Stored records:
□ □ □ □ □
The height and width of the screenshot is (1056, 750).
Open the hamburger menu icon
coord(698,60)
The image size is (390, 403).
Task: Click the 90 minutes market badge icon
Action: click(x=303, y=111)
□ □ □ □ □
Copy every record above exactly as it appears.

▶ _Exercise response_:
The height and width of the screenshot is (1056, 750).
Open the hamburger menu icon
coord(698,60)
The image size is (390, 403).
Task: Click the 90 minutes market badge icon
Action: click(x=303, y=111)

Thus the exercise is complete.